- Your assignment -
Search through the entries for the word "will" and copy every line that has it.

- Raw data -

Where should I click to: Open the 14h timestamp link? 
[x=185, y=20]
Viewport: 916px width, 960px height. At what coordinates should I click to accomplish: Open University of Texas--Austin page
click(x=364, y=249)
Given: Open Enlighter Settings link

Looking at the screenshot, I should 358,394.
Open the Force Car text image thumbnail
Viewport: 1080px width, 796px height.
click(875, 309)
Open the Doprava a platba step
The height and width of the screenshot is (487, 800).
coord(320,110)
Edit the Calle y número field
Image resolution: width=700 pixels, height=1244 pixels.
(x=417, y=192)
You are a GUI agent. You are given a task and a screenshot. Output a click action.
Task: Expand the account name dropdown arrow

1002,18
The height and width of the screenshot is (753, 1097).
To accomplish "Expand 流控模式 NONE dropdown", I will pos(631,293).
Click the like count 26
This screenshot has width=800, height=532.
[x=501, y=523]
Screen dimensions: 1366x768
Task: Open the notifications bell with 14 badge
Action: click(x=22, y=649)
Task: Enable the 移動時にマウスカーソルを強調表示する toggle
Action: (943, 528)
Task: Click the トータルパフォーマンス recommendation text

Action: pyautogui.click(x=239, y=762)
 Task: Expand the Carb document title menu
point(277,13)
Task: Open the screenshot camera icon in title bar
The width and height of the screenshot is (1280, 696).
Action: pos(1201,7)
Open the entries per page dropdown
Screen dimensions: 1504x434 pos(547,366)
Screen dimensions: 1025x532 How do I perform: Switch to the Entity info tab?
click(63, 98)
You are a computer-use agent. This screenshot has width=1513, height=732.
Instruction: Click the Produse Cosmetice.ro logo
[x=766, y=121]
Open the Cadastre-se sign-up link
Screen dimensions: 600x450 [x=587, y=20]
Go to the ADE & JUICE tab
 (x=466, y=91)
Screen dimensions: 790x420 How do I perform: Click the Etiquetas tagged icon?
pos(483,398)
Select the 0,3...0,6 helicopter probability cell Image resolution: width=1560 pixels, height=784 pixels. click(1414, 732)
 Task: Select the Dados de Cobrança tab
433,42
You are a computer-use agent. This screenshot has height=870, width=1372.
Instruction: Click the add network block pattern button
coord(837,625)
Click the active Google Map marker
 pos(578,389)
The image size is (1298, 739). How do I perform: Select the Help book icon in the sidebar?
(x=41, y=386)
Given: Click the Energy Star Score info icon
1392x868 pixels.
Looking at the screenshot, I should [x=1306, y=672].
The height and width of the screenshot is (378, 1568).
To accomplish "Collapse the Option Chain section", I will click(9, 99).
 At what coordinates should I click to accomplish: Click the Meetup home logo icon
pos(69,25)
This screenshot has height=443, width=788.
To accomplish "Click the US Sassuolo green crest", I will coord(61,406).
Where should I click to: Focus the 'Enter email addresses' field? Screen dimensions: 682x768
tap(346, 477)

- Reply -
To accomplish "Expand 流控模式 NONE dropdown", I will pos(631,293).
To accomplish "Collapse the Option Chain section", I will click(9, 99).
To accomplish "Click the US Sassuolo green crest", I will coord(61,406).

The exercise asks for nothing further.